*Input data*:

..............................

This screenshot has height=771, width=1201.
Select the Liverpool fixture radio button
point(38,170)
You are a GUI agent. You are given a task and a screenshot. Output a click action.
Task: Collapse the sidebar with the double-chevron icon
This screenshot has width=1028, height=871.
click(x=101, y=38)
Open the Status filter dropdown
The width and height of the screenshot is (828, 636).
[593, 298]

..............................

*What to work on*: In this exercise, repeat all entries exactly.

*Solved exercise*:
This screenshot has height=771, width=1201.
Select the Liverpool fixture radio button
point(38,170)
You are a GUI agent. You are given a task and a screenshot. Output a click action.
Task: Collapse the sidebar with the double-chevron icon
This screenshot has width=1028, height=871.
click(x=101, y=38)
Open the Status filter dropdown
The width and height of the screenshot is (828, 636).
[593, 298]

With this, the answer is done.